Express News Service

When borrowing rates are set, there are two concerns monetary policy committees (MPC) have about the economy. The first one is about the inflation outlook, and the second is about the future of economic growth.

The Reserve Bank of India’s MPC  kept key borrowing rates unchanged last week. The committee maintained an ‘accommodative stance to support economic growth. But they decided not to buy more government securities and release money into the financial system. The monetary policy statement also mentioned absorbing more money from the system by December 2021 through a variable reverse repo rate market operation. That is expected to reduce the money supply and help curb inflation. 

The RBI committee maintains that the stubbornly high inflation rates in the economy were primarily driven by ‘supply’ shocks and were transitory. In the same breath, the committee noted that although the outlook for aggregate demand was improving, it was still weak, and there was a large amount of slack in the economy, with output below pre-pandemic levels.

Soumyadip sinha

The two things hint at a phenomenon called ‘Stagflation ‘- rising inflation and slow or stagnant economic growth. The growth outlook of the RBI committee described the spurt in the economic activity as ‘nascent and hesitant recovery’ that needed to be nurtured. 

There is clear evidence of rising inflation all over the world. Since the pandemic, food prices worldwide rose 40%, according to the International Monetary Fund, a global body. In India, the consumer price inflation averaged 5.5% between April to August 2021, much higher than the 4% inflation target set by the RBI. For many households in India, food consumption accounts for a significant share in expenditure. That has averaged lower. But non-food inflation due to the highest prices of commodities like oil, metals and edible oils in ten years is bad news. It means producers would pass on rising costs to consumers.

“We expect producers to pass through rising costs of production as domestic demand recovers in the second half of this fiscal,” said CRISIL comment on the RBI policy. Countries like Brazil, Mexico, Turkey, Chile, New Zealand, Korea have all increased interest rates as inflation hovers over the target.  

The fragile nature of economic growth means that India would have to hold back raising borrowing rates to deal with inflation. For the moment, RBI would have to use other measures to remove the excess money in the banking system to check inflation. 

What it means to your money
Since the RBI and the government are keen to boost economic growth, you may allocate your savings towards equity assets. Sectors like metals and infrastructure are likely to see a significant investment from businesses and governments if one goes by the commentary of stock market analysts.  

Expectations of solid profit growth over the next two years are driving investors to buy Indian shares. You can continue to invest if you are an experienced investor regularly. A better way to allocate your priceless savings is to use systematic investing in multi-asset funds. Your National Pension Scheme or NPS can generate market-linked returns. 

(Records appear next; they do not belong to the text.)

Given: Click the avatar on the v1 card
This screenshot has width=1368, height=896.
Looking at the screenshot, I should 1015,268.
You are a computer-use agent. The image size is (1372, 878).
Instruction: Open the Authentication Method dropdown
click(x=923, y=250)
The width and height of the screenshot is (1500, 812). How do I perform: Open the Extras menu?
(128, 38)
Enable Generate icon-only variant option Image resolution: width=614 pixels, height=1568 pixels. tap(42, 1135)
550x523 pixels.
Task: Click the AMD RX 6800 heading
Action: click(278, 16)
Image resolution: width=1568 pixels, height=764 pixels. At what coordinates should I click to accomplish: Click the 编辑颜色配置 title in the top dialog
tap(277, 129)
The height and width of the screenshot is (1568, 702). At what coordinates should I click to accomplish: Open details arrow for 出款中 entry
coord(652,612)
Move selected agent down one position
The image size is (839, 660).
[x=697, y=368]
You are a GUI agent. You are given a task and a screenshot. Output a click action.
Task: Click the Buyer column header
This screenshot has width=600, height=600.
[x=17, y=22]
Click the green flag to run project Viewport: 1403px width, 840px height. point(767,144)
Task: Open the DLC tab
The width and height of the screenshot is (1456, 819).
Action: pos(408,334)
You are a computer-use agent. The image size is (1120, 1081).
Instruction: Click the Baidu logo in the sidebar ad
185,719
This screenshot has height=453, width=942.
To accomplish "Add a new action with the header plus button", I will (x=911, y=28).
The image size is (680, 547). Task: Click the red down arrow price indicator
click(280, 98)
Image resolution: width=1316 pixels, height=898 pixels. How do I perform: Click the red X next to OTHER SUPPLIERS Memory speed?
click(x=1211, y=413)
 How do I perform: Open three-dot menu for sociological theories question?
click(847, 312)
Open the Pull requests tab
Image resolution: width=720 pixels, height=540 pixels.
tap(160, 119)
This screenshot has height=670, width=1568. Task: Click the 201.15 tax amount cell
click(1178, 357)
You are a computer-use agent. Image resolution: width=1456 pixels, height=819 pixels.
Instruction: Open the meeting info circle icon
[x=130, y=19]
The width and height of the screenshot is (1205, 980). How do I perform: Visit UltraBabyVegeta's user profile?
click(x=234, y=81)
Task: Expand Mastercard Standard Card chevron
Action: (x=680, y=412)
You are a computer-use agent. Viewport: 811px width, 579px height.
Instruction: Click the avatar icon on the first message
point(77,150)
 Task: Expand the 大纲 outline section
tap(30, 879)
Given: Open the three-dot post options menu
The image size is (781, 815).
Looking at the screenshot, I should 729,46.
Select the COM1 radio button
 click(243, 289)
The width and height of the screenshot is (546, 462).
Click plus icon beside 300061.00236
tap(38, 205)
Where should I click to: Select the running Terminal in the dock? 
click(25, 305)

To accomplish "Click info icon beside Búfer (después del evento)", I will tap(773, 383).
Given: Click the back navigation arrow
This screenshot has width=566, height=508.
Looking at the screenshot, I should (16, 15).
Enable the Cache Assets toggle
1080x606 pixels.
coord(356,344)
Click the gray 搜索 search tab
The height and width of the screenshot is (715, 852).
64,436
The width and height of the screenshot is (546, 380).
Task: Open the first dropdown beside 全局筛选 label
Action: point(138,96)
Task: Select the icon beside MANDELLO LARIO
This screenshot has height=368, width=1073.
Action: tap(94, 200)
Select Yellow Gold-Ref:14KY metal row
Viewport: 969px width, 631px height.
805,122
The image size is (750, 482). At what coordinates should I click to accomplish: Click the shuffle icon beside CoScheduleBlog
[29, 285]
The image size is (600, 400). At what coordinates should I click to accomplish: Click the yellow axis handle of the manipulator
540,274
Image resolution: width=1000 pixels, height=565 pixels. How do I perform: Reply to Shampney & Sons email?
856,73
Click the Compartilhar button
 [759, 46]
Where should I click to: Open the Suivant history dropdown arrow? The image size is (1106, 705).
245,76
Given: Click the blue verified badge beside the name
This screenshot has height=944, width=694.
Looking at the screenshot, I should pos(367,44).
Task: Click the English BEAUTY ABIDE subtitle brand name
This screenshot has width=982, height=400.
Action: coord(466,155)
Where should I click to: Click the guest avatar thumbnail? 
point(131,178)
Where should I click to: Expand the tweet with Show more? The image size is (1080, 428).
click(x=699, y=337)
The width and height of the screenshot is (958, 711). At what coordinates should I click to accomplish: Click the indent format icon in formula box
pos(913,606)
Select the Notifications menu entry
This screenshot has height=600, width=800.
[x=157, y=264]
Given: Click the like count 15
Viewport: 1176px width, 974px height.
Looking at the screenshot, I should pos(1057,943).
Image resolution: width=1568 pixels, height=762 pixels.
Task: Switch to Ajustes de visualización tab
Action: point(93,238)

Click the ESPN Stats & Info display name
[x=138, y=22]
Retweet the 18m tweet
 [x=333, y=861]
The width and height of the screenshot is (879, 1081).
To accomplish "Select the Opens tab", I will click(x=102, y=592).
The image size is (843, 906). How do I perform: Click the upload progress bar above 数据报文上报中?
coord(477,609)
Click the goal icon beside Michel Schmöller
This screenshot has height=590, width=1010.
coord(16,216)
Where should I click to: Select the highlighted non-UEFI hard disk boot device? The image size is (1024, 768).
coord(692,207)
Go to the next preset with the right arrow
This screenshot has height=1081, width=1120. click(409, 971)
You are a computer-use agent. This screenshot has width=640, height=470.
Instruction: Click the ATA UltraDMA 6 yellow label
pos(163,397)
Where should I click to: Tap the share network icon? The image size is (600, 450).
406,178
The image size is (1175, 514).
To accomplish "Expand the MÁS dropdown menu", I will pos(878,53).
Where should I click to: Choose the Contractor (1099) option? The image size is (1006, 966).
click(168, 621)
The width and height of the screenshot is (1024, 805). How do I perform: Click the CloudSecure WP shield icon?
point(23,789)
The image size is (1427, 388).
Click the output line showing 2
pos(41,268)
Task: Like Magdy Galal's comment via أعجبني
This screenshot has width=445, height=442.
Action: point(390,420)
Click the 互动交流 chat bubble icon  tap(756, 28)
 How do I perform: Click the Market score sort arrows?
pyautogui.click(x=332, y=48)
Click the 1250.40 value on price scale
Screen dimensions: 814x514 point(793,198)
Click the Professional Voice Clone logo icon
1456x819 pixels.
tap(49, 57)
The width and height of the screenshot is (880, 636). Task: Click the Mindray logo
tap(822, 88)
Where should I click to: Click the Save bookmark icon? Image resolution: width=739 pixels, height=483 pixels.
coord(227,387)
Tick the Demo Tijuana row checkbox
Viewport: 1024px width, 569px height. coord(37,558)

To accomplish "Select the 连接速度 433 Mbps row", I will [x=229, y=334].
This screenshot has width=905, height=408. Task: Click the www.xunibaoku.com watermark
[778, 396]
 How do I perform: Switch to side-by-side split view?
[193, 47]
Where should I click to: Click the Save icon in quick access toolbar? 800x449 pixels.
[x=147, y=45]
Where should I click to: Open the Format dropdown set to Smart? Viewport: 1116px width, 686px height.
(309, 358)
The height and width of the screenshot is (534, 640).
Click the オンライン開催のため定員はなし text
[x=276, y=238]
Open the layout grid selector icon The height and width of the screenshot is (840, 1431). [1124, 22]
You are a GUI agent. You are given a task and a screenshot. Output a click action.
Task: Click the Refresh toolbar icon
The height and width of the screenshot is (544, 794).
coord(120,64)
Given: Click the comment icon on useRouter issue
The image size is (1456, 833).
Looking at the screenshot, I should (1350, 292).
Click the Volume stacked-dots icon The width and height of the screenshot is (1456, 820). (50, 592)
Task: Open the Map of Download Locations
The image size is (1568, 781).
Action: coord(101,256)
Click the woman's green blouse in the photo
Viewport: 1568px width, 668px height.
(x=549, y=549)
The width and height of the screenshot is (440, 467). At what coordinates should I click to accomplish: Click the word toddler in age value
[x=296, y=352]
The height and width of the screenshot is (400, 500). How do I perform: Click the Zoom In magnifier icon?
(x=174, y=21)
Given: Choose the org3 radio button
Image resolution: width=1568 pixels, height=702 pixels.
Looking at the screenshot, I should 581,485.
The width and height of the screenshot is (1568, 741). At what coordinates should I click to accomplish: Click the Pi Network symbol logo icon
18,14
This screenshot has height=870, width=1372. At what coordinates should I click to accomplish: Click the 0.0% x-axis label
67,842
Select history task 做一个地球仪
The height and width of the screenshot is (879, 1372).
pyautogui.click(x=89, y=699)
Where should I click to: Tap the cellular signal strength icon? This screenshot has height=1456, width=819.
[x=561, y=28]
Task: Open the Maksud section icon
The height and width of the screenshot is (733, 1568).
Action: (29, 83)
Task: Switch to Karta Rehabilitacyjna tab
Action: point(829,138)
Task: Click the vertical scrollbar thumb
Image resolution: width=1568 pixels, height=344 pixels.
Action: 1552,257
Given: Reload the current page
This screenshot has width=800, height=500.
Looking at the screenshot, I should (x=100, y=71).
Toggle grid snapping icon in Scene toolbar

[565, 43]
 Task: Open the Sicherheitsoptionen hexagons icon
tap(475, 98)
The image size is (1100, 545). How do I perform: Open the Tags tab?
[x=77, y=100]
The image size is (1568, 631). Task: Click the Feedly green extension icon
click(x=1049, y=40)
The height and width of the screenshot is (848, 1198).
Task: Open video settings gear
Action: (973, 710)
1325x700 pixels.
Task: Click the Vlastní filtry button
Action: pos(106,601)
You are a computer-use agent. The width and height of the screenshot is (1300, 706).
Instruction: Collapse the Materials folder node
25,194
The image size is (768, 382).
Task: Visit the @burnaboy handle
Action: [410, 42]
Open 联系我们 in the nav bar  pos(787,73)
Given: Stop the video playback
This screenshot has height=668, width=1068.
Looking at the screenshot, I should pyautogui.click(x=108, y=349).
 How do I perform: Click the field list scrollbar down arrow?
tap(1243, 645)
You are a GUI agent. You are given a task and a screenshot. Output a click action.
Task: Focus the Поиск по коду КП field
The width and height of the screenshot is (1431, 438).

You must use fixed deposits or other guaranteed return instruments only if you want to protect your capital. However, if you are young and confident about your ability to generate a steady income, you must regularly invest in equity assets.  

However, share prices are at a record high too. A lot of you who are young are curious about bitcoin and other crypto-assets. So much so that the value of crypto assets surpassed $2 trillion in September 2021 worldwide, according to the IMF estimates. 

If you convert your rupee savings into crypto assets for want of returns, you will buy an asset whose value could rise. However, since RBI does not have any control over crypto assets, the monetary policy that governs the money supply (rupee) will not curb inflation. All of that creates uncertainty like never before.  

Inflation around the world
Since the Covid-19 pandemic, food prices across the globe have risen 40%, according to the International Monetary Fund, a global body.